• [Data for this task]
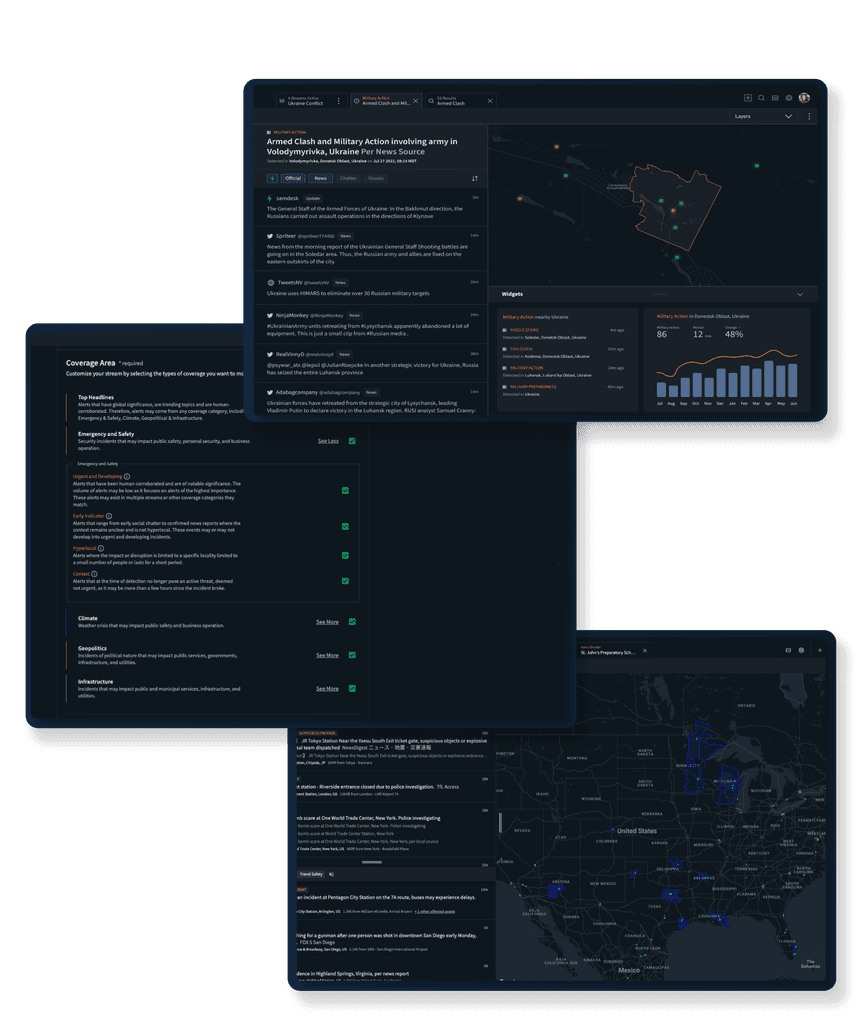
Task: Open the Layers overflow three-dot menu
Action: 810,116
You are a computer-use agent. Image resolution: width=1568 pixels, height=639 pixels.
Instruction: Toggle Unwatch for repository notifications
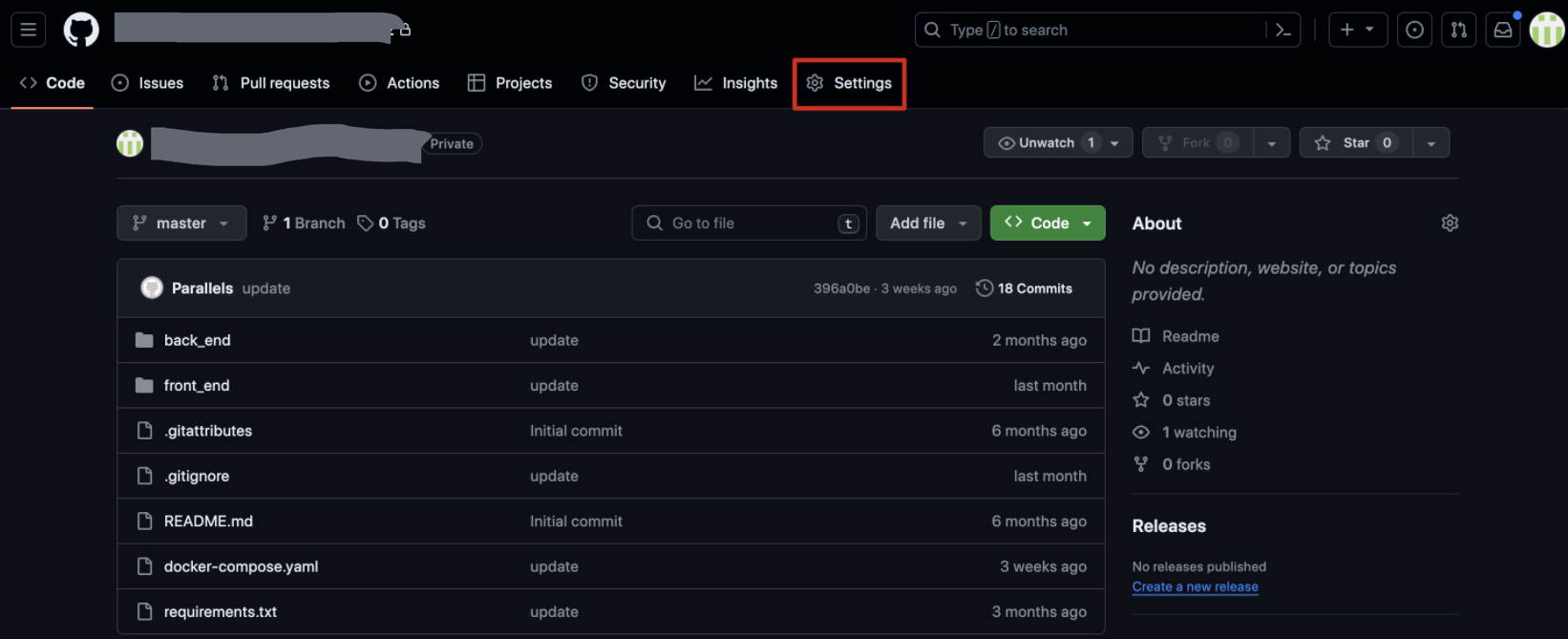[x=1046, y=143]
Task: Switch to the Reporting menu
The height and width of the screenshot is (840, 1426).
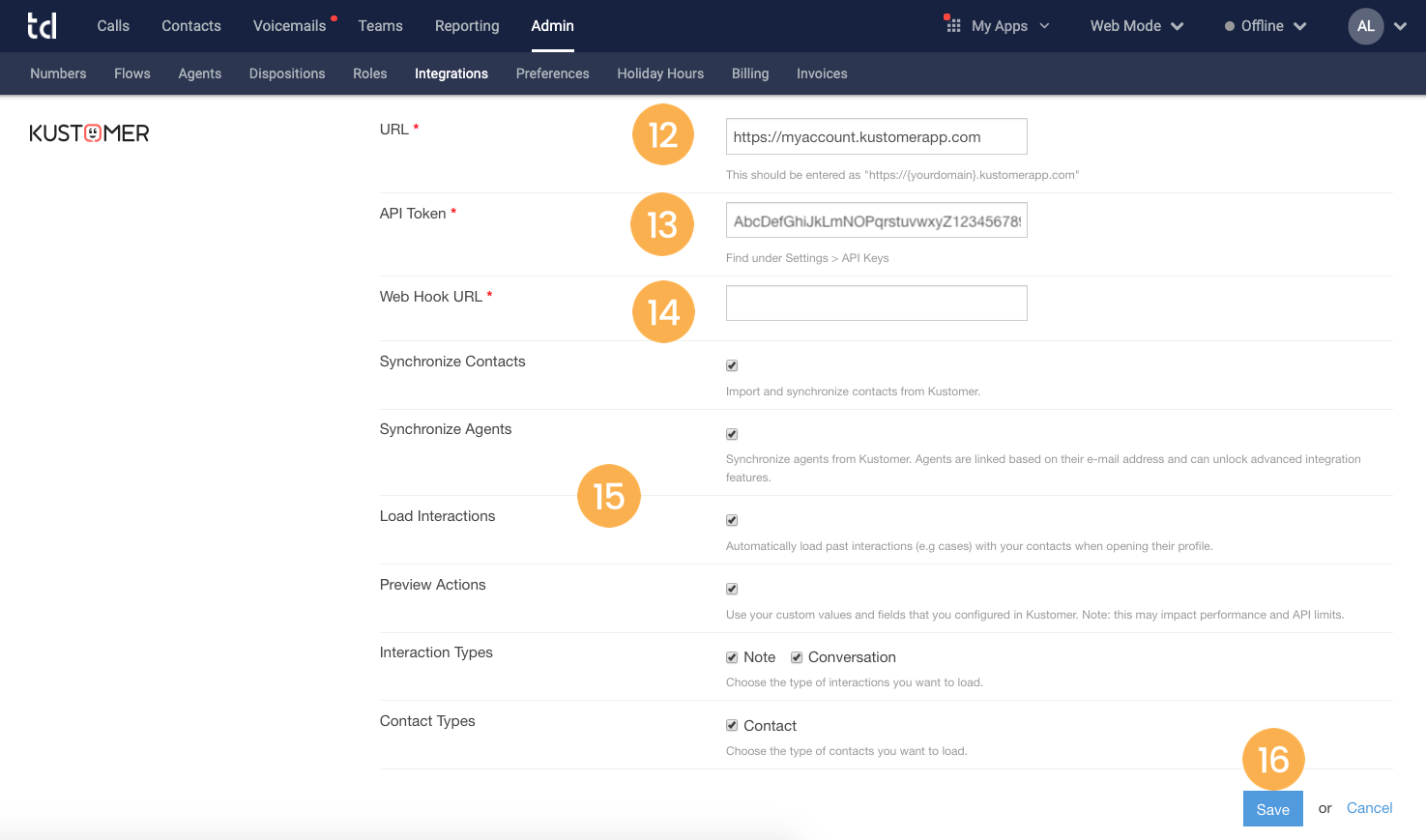Action: point(467,26)
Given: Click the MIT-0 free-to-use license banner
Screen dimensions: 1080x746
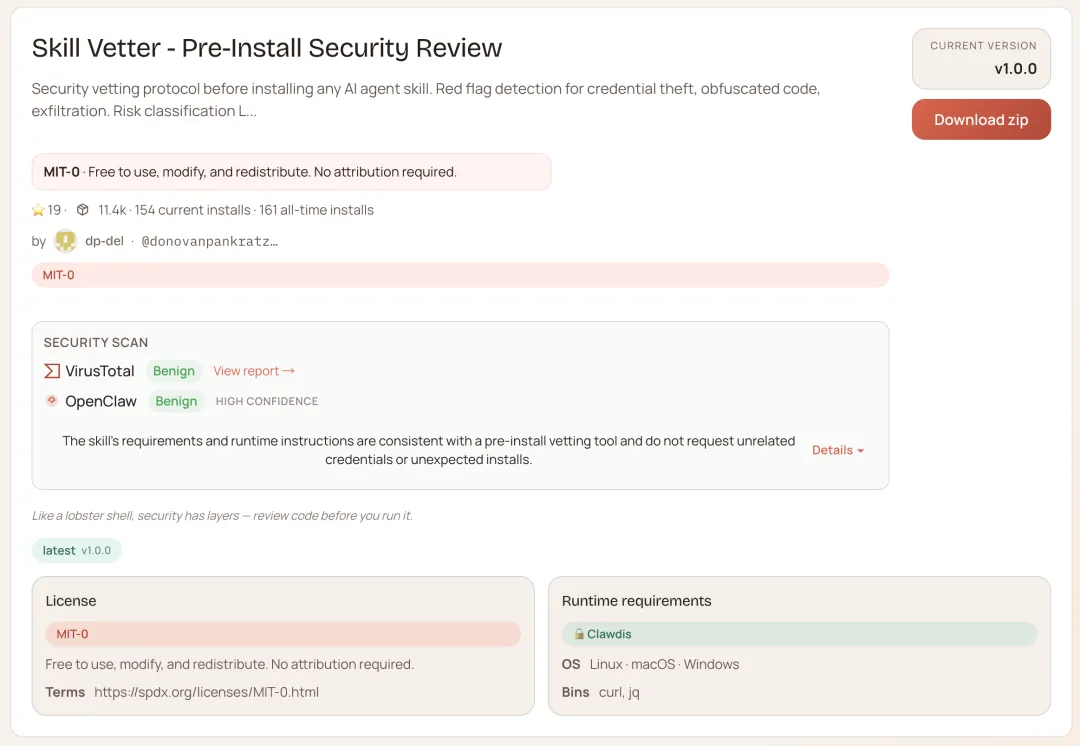Looking at the screenshot, I should pos(291,172).
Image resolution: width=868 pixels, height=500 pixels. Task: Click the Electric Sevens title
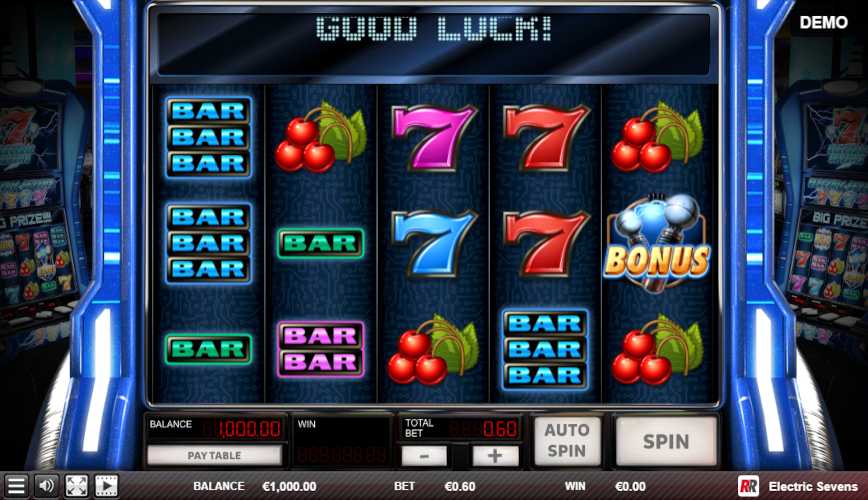tap(813, 487)
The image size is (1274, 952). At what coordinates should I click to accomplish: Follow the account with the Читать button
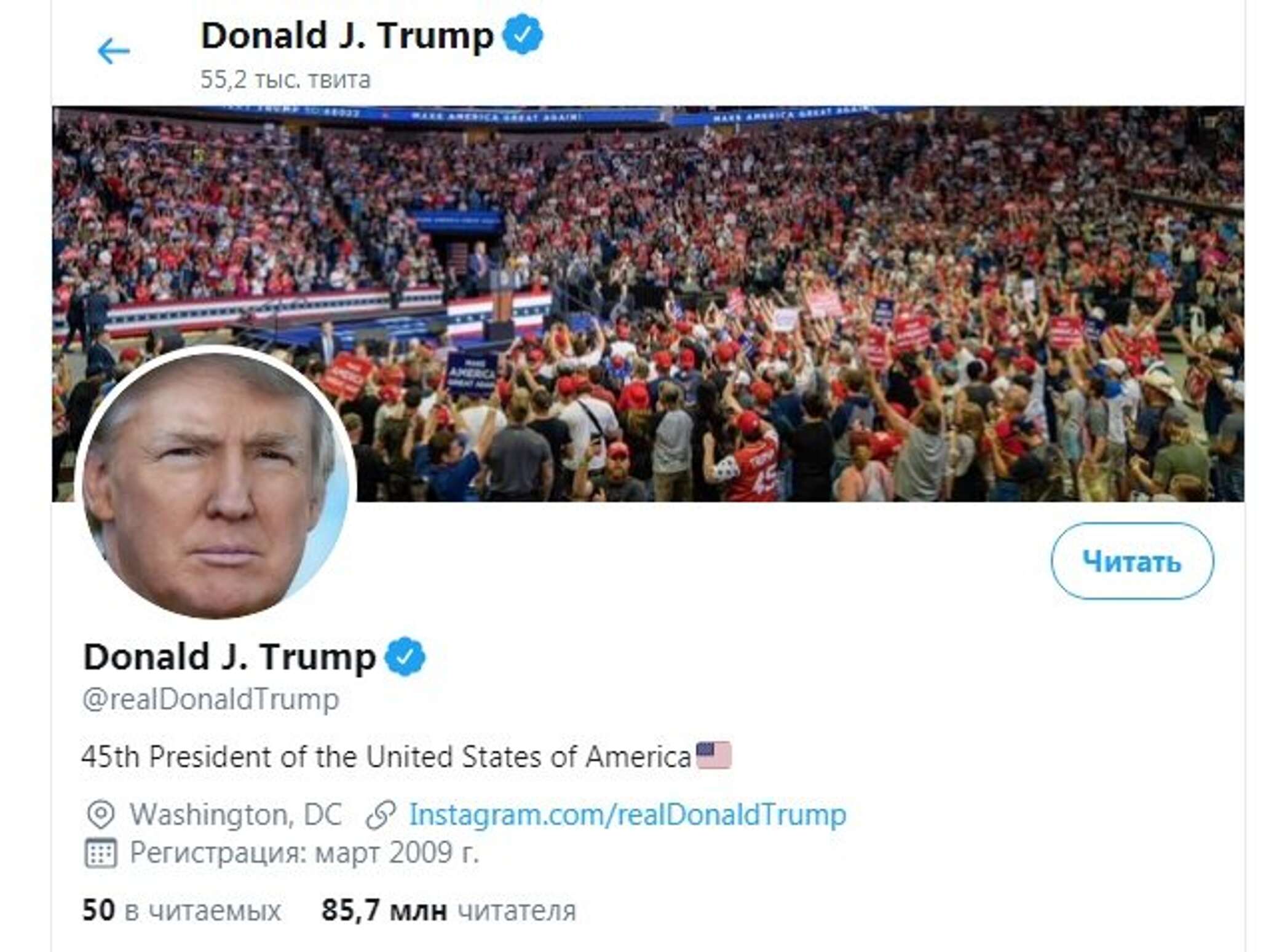[x=1132, y=561]
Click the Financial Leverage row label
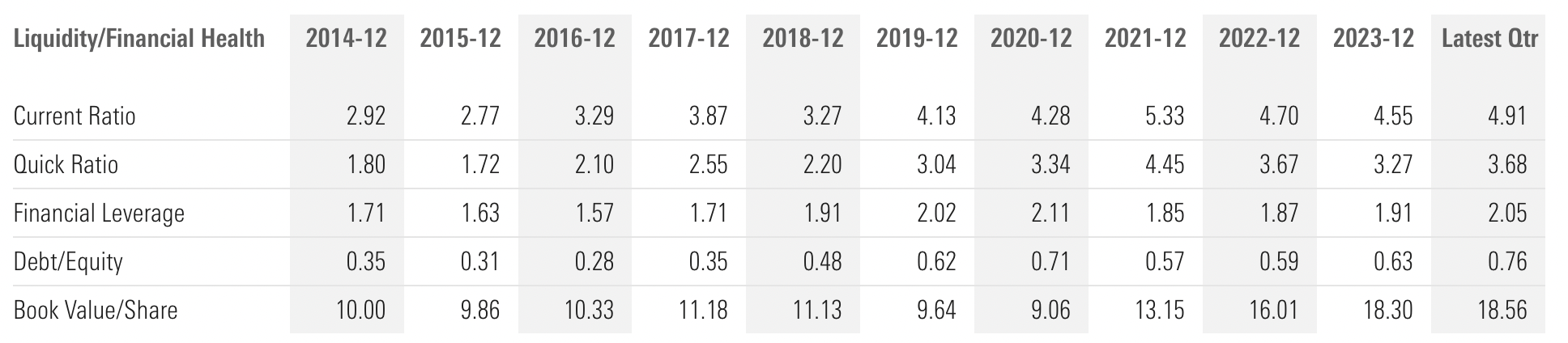The width and height of the screenshot is (1568, 343). click(99, 213)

• [Assignment] Once the line containing "Task: Switch to the Reporting menu" is found, it and every line through the end of the records above should be output exactly, with no pictures.

• [Exercise answer]
Task: Switch to the Reporting menu
The height and width of the screenshot is (840, 1426).
Action: point(467,26)
Given: Click the MIT-0 free-to-use license banner
Screen dimensions: 1080x746
Looking at the screenshot, I should pos(291,172).
Image resolution: width=868 pixels, height=500 pixels. Task: Click the Electric Sevens title
tap(813, 487)
The image size is (1274, 952). At what coordinates should I click to accomplish: Follow the account with the Читать button
[x=1132, y=561]
Click the Financial Leverage row label
The width and height of the screenshot is (1568, 343). click(99, 213)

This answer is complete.